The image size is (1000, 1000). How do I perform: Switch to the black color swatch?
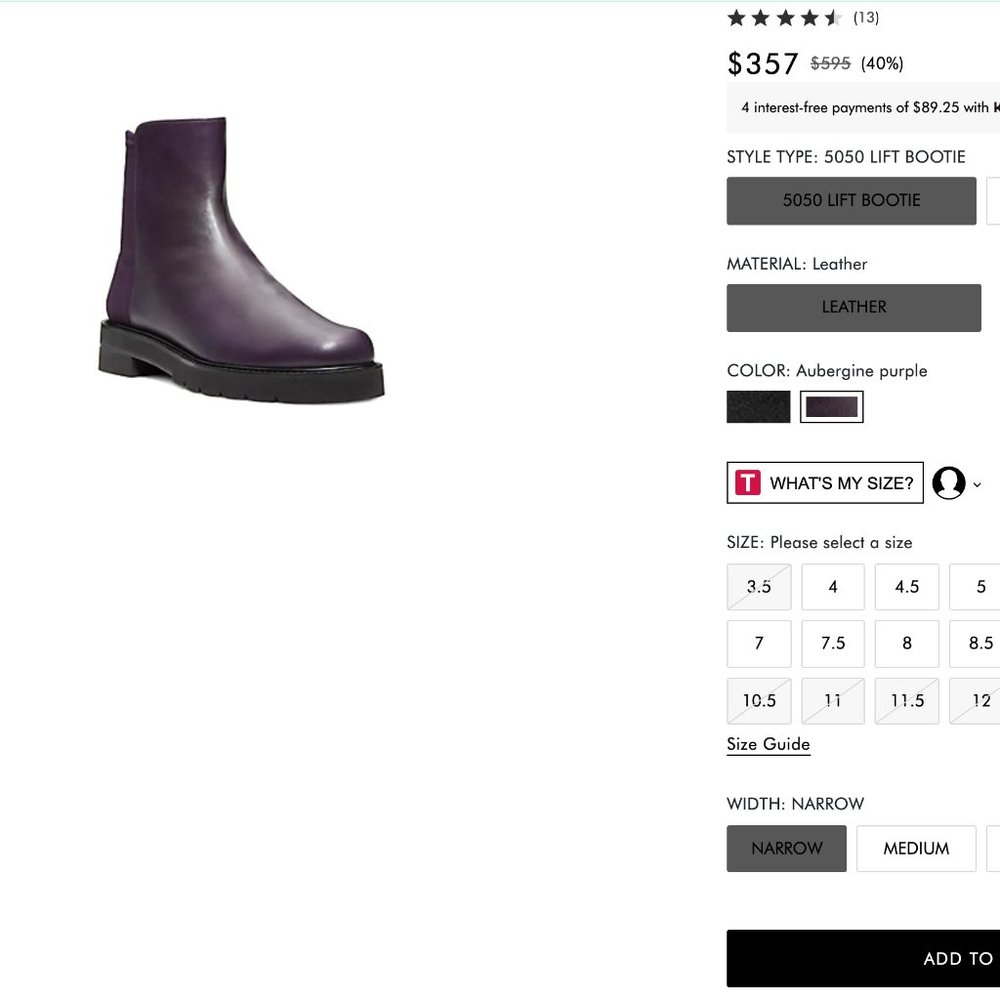pyautogui.click(x=757, y=406)
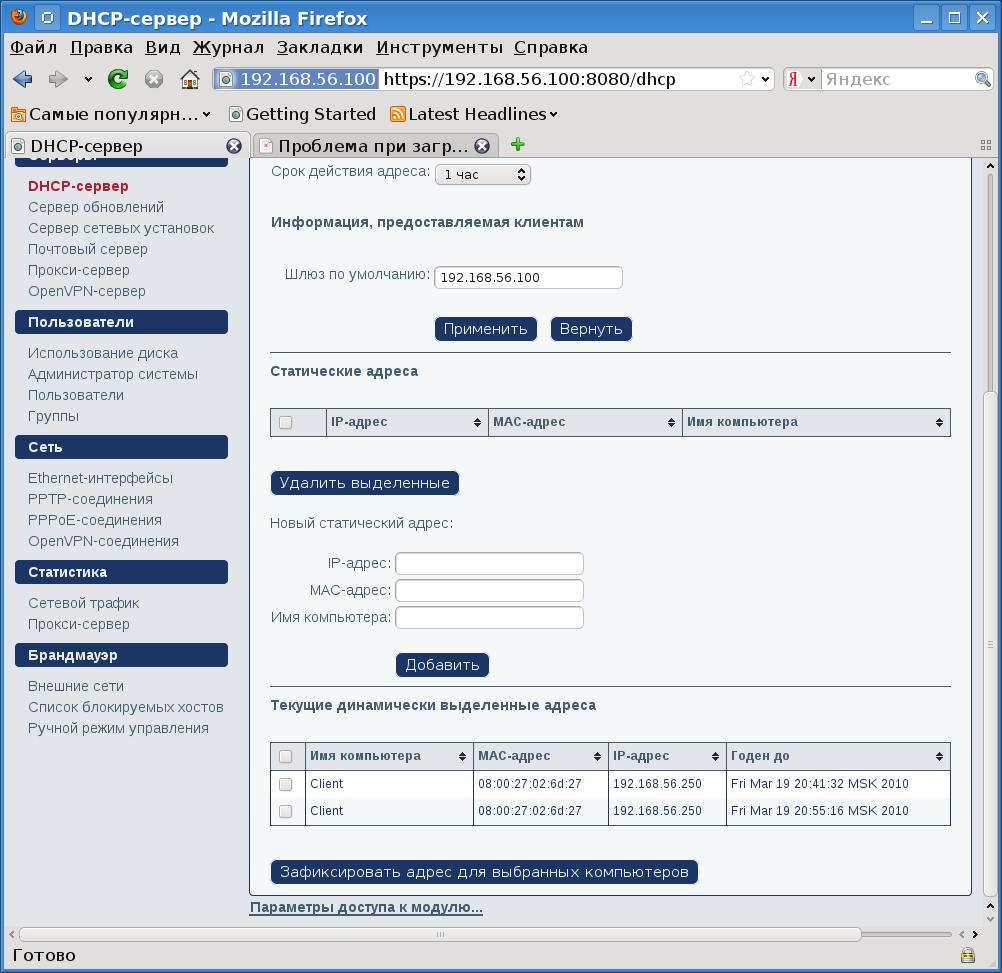Check the second Client row checkbox
1002x973 pixels.
click(286, 811)
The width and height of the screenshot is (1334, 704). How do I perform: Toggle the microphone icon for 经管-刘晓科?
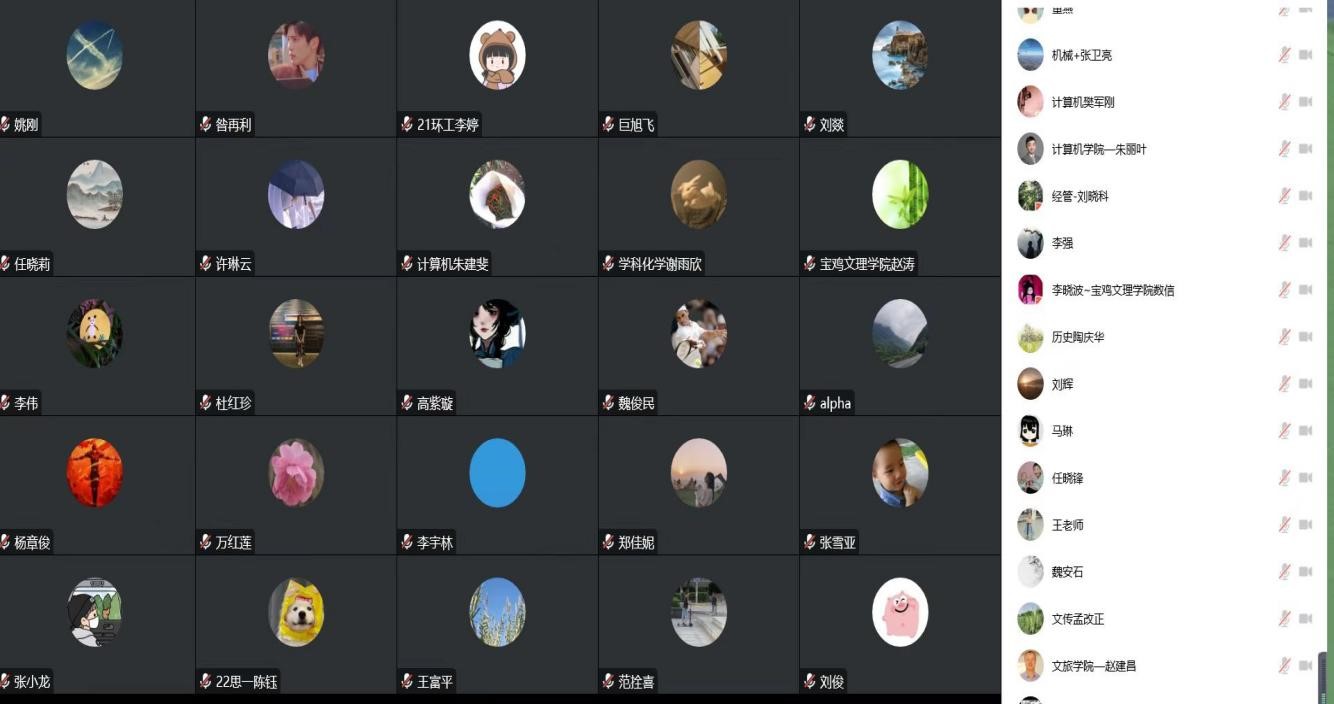[1284, 196]
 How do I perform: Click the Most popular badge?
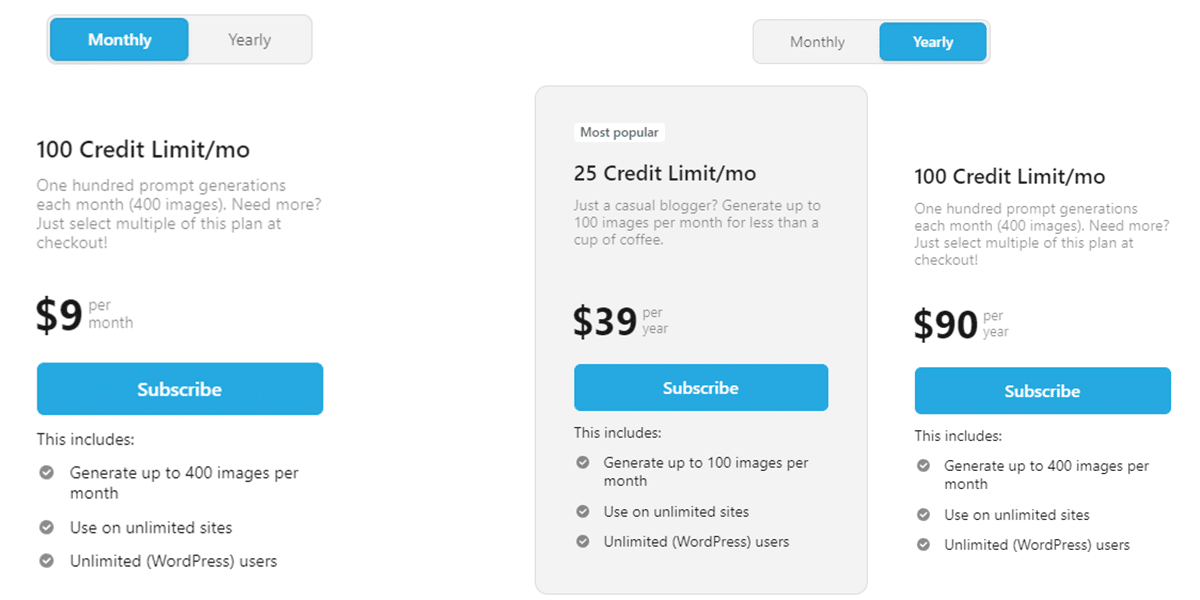click(620, 132)
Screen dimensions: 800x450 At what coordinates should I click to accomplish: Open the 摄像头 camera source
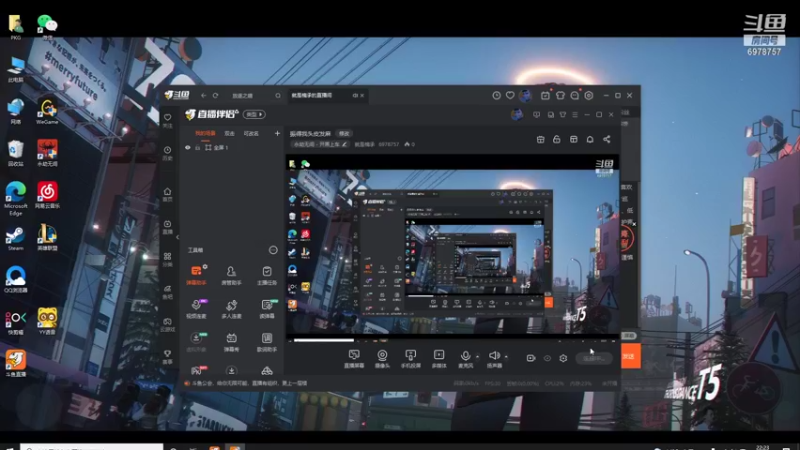point(382,356)
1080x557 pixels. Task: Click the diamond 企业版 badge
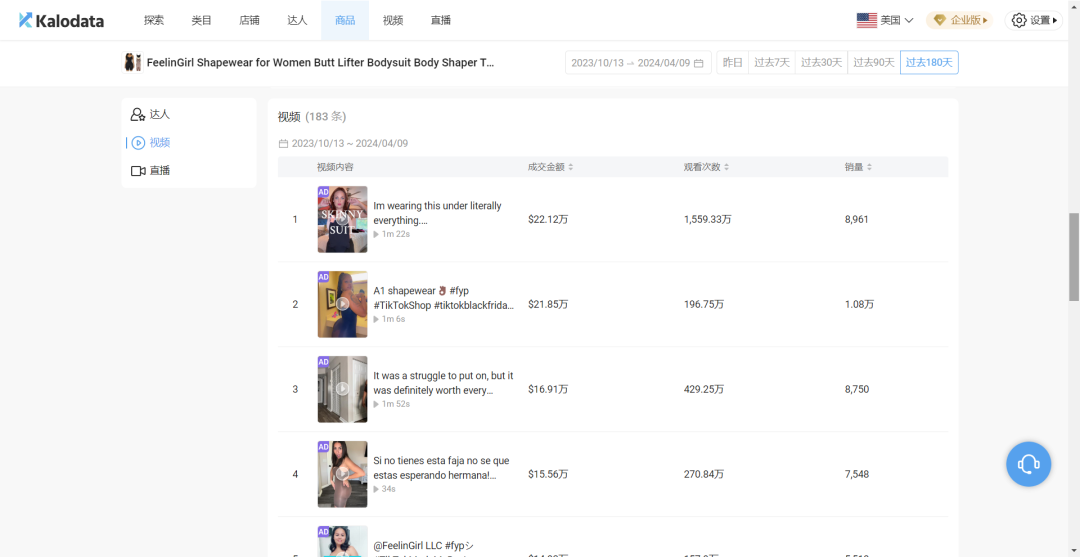point(939,20)
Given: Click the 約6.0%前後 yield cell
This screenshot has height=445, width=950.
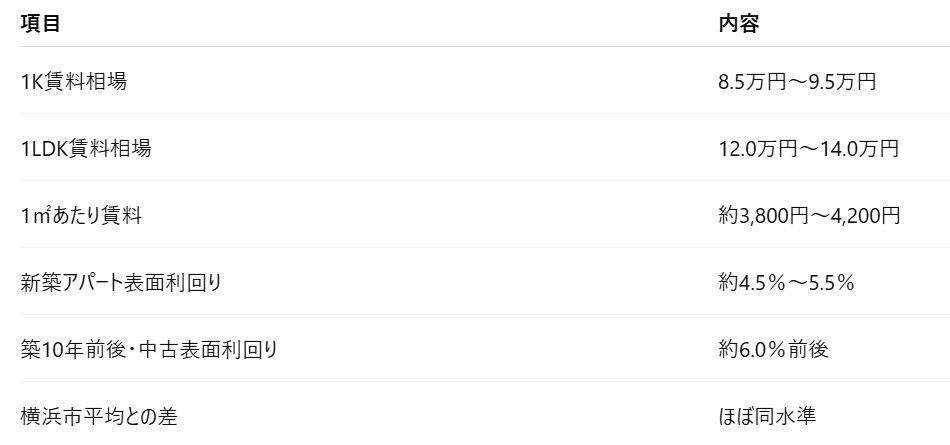Looking at the screenshot, I should (x=773, y=349).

- [DESCRIPTION OF THE TASK]:
Transcribe each line above exactly, pictures excluded.

- [EXERCISE RESPONSE]:
The image size is (1000, 1000). How do I perform: Switch to the black color swatch?
pyautogui.click(x=757, y=406)
Check the second Client row checkbox
1002x973 pixels.
click(286, 811)
The width and height of the screenshot is (1334, 704). How do I perform: Toggle the microphone icon for 经管-刘晓科?
[1284, 196]
 How do I perform: Click the Most popular badge?
click(620, 132)
Screen dimensions: 800x450 At what coordinates should I click to accomplish: Open the 摄像头 camera source
point(382,356)
1080x557 pixels. Task: Click the diamond 企业版 badge
point(939,20)
Given: Click the 約6.0%前後 yield cell
This screenshot has height=445, width=950.
Looking at the screenshot, I should (x=773, y=349).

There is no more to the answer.